BLOK TEKSTU:
***

Rząd obiecał, a kierowcy uwierzyli. Zostają bez auta i z dużym problemem
Miało być wygodnie, bezpiecznie i bez komplikacji, ale nie jest tak kolorowo, jak obiecali rządzący. Kierowcy, którzy uwierzyli w siłę mobilnej aplikacji mObywatel, już nie raz dali się nabrać. Gdy zostaniesz bez auta i z dużym problemem, funkcjonariusze rozłożą ręce.
Rządzący obiecali, że mobilna aplikacja mObywatel będzie rozwiązaniem wielu problemów. Kierowcy z kontem zaufanym, mający dostęp do aplikacji mieli na dobre zapomnieć o wożeniu ze sobą blankietu, dowodu rejestracyjnego czy dowodu poświadczającego ważność polisy OC. Głównym założeniem przejścia na elektroniczne rozwiązania miał być komfort i wygoda kierowców. Tymczasem okazuje się, że wyjazd z domu bez dokumentów może zrodzić komplikacje.

***

ZADANIE: Kontynuuj artykuł o aplikacji mObywatel dla kierowców, zaczynając po jego ostatnim zdaniu. Wiersze umieszczone niżej nie będą potrzebne.

Zapisane wpisy danych:

***

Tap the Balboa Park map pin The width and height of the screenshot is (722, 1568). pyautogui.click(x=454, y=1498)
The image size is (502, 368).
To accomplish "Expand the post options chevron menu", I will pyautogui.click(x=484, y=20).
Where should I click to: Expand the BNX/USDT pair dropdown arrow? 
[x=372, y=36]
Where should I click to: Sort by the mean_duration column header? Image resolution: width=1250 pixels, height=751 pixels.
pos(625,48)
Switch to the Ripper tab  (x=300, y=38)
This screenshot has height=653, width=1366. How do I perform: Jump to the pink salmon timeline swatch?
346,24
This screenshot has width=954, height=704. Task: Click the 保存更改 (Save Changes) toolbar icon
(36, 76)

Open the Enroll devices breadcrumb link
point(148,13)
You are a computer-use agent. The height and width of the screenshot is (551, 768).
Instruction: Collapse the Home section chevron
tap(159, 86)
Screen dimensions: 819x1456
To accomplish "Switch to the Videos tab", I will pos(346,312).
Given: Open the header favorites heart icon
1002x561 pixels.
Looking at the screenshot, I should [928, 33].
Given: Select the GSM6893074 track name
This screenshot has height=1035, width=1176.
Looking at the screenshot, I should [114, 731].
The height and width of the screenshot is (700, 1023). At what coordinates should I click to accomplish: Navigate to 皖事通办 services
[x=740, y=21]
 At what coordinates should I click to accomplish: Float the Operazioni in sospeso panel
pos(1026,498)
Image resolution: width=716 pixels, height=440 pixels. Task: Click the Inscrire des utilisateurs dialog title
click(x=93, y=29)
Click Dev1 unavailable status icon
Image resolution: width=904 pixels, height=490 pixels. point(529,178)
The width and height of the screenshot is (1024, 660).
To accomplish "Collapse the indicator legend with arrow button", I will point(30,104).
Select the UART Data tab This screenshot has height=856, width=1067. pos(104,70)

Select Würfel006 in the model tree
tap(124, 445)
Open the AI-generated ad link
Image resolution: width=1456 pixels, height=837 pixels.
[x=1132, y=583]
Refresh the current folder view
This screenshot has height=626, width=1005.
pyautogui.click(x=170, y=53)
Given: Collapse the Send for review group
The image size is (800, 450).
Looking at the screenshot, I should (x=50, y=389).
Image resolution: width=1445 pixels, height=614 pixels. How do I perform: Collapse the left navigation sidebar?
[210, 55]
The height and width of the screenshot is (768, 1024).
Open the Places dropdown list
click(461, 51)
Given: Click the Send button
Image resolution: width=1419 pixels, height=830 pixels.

***

POLE ODPOWIEDZI:
Pierwszorzędną funkcją mobilnej aplikacji mObywatel 2.0 jest fakt, że za jej pośrednictwem możemy legitymować się elektronicznym prawem jazdy (mPrawo Jazdy). Poza numerem blankietu i upływem ważności uprawnień, możemy również sprawdzić, ile mamy na swoim koncie punktów karnych.
W aplikacji sprawdzimy także informacje o wszystkich pojazdach (Moje Pojazdy), których jesteśmy właścicielami i współwłaścicielami. Informacje w tej zakładce są aktualne i pochodzą z bazy Centralnej Ewidencji Pojazdów. Znajdziemy tam termin upływu badania technicznego, stan licznika wprowadzony przez stację diagnostyczną lub policjanta oraz ważność polisy OC. W aplikacji znajdziemy też funkcję "Historia Pojazdu", która umożliwia bezpłatne prześledzenie całej historii pojazdu od momentu jego rejestracji w kraju.
I choć mobilna platforma oferuje szereg możliwości, wielu kwestii wciąż nie da się rozwiązać wyłącznie za pośrednictwem samego telefonu. Najlepiej wiedzą o tym kierowcy, którym odholowano pojazd. Dlaczego? W takiej sytuacji funkcjonariusze straży miejskiej rozkładają, bowiem telefon z aplikacją nie jest dokumentem, który pozwala na odebranie przetrzymywanego samochodu.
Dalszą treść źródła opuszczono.